Entries:
----------------
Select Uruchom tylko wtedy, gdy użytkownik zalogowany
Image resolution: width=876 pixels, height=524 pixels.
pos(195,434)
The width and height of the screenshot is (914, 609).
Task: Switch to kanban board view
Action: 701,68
----------------
Instructions for the task:
Rewrite every line of the items above as a numbered list, leaving out any blank lines.

Full response:
1. Select Uruchom tylko wtedy, gdy użytkownik zalogowany
2. Image resolution: width=876 pixels, height=524 pixels.
3. pos(195,434)
4. The width and height of the screenshot is (914, 609).
5. Task: Switch to kanban board view
6. Action: 701,68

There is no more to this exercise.